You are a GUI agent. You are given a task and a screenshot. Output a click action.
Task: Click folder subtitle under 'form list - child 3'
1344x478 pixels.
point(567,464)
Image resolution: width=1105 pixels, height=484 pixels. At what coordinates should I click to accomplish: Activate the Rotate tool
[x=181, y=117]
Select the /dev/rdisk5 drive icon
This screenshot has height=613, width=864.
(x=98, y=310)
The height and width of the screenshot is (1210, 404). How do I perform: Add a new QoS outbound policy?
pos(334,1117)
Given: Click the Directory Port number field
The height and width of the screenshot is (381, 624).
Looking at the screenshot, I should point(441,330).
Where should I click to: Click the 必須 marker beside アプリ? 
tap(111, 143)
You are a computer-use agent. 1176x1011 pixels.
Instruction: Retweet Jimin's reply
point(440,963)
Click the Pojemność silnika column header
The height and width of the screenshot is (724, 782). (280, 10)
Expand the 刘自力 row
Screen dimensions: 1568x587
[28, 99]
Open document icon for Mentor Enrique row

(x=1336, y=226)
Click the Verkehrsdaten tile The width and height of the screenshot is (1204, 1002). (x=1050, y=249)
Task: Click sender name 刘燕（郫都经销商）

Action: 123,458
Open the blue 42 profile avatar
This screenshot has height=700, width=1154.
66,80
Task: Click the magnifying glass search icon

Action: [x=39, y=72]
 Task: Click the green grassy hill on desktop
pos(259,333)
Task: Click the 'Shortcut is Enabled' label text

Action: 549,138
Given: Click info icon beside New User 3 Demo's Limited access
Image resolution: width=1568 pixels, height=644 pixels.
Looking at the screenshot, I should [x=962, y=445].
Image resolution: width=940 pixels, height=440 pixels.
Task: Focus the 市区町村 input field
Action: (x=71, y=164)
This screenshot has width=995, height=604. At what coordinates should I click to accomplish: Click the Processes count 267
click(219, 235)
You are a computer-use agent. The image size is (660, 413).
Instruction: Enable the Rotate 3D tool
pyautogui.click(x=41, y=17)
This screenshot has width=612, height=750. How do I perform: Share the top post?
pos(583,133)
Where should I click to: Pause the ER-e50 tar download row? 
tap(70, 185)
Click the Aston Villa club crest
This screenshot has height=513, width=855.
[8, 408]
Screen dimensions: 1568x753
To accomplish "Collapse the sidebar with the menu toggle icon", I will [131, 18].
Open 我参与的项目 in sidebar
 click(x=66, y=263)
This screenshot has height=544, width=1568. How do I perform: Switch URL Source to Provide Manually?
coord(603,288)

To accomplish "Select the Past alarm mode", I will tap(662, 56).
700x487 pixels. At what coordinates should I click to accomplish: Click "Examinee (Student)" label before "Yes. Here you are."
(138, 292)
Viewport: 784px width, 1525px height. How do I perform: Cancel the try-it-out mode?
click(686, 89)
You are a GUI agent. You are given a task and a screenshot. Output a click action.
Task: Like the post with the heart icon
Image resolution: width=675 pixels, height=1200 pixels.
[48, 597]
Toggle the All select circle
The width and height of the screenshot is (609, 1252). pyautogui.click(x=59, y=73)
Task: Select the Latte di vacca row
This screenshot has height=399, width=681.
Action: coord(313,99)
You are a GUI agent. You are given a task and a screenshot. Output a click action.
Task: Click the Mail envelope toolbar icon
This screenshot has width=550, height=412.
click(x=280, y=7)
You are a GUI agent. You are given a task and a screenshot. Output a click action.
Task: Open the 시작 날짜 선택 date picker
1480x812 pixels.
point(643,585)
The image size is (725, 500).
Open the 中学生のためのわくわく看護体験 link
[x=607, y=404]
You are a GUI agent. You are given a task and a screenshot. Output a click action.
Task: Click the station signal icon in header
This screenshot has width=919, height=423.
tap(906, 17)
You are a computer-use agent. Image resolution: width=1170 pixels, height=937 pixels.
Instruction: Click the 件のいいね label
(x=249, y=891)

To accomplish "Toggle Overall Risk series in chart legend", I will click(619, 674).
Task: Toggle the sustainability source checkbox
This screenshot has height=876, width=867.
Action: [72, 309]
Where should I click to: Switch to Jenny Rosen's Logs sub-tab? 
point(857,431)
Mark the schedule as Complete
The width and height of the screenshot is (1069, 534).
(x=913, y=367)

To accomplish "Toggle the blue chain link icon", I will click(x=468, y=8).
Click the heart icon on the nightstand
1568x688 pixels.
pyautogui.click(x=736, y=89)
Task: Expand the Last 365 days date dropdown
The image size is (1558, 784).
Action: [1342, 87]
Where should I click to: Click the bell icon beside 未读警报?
···
## Instructions to follow
Each line above that contains the word "Expand" must be copied.

## Solution to the problem
Expand the 刘自力 row
Task: Expand the Last 365 days date dropdown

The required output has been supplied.